* **Problems to solve**
- a) In the passage about condors and the Andes, where was the writer when the Andean Condor appeared?
- b) Write the next part of the passage about condors and the Andes, starting after its final sentence.

══ Article

DMS has another interesting use that you probably overlook every day. The algal gas is a seed for clouds. Water droplets need something to envelop in order for the molecules to coalesce into the mist that makes up the clouds. You can a simple intro here if climate change is of interest.
This tell us why but not how the albatross soars so long and far. It doesn’t explain how they get home again.
I had the pleasure of watching an Andean Condor in Argentina. I was pretty sure I was looking at a distant condor but I couldn’t see the the distinctive white collar. Female or juvenile perhaps. And then she swooped low over the arid, basaltic banks of the Colorado River that bounds Neuquen and Mendoza provinces. Enormous is the only sensible word. There was a dormant volcano in the background and I was thinking how surreal this was. Surreal wasn’t just the condor. There was a guy standing beside me, waiting on a taxi, with a piece of black tape attached to his sleeve with a paper clip (and this is a story for another day).
Here I was in Rincon de las Sauces where I never expected to see a condor. I had been in the altiplano in Bolivia the year before where I’d no doubt I’d see condors but never did. So much for bird distribution maps.
And it’s Bolivia that reminds me of the third word, skiing. I find it hard not to find myself back in the Andes through links of associated memories from words like condor, volcano and the like. The word altiplano, for example, reminds me of altitude sickness or ‘saroche’. My first experience of the effects of the low oxygen levels at high elevation happened in La Paz airport. Actually, my first exposure was in the plane as we approached when a passenger had a breathless panic attack. The seemingly well-rehearsed stewardesses whipped out an oxygen mask, attached it and fled to the safety belts in their seats as the wheels touched the ground.

════
══ Dataset section

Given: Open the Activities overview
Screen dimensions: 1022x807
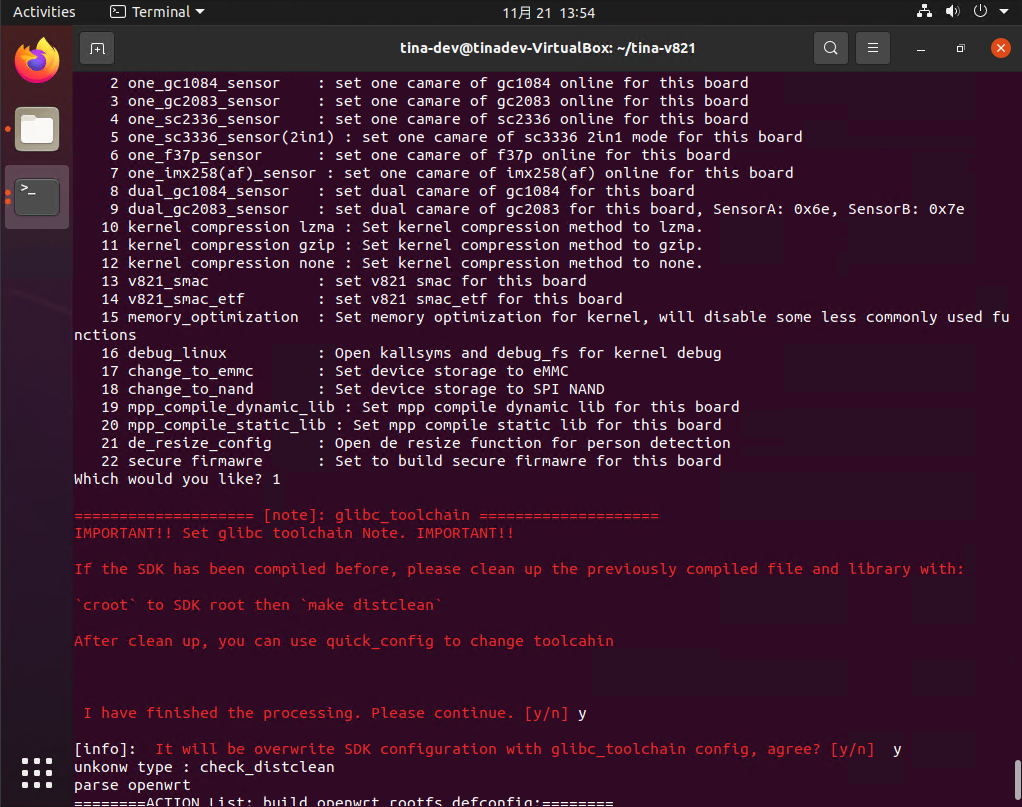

════

* **Response list**
- a) In Rincon de las Sauces, Argentina, where the condor swooped low over the banks of the Colorado River.

- b)
Landed, I was eventually sitting beside a conveyor belt, waiting for my bags. I whiled away the extended wait watching a troop of boy scouts that had boarded in Miami. They were wandering aimlessly around the terminal. I had expected them to behave boisterously as kids usually do in groups. I thought them wonderfully disciplined until I realised they were probably oxygen deprived 15 year-old zombies. This realisation came from my own experience. I’d been watching another of them trying to put his watch back on. He was struggling to get the buckle tongue into a hole on the leather strap. I watched. I know I watched because it was 0924 when I first looked over at him and I noted that he had adjusted to local time. That was probably why the watch was unbuckled. He still hadn’t buckled the watch by 0938. And at 0945 I realised I had been watching his saroche for twenty minutes. My saroche had me watching his saroche.
I didn’t experience other noticeable side affects despite spending three months 3.5 kilometres above sea level. I had acclimatised by the second day. Others among my colleagues were not so fortunate and one in particular had regular migraines. He said it was the first time he’d had them since he was released. He said his migraines had started due to the stress of being held hostage for six months in Africa. This had been few years before I met him and it’s not my story to tell. Suffice to say his accounts of being taken and held by terrorists was horrific and I think the fact that he was in Bolivia was proof that he was in denial (and needed help to recover).
Actually, I did have another encounter with oxygen deprivation but not sickness. This happened at 5,300 meters on a glacier called Chacaltaya that doubled as a steep ski slope for the lunatic fringe. Thirty minutes from La Paz, there was a restaurant and chalets at the entrance. We had driven up from Lake Titicaca which is 1.5 kilometres lower. We paid our entrance fee, walked to the head of the ski-slope across packed snow, really ice, covered with a dusting of snow that remained from an overnight flurry. Two of us posed and a third took our photos. Later down at the lake, the same third took a couple of pictures of us at the lake. I told him to press the shutter button all the way, else he was only using the auto-focus. At which point I realised we had no photos from Chacaltaya though they would have been perfectly focussed.
I’m very sorry to say that you can’t repeat this experience. We already knew that the skiing was unsafe and that the glacier was retreating rapidly when we visited in 1994. I’ve since read that the ice was all gone by 2009. The entire glacier is gone forever, the abandoned buildings a warning to us all.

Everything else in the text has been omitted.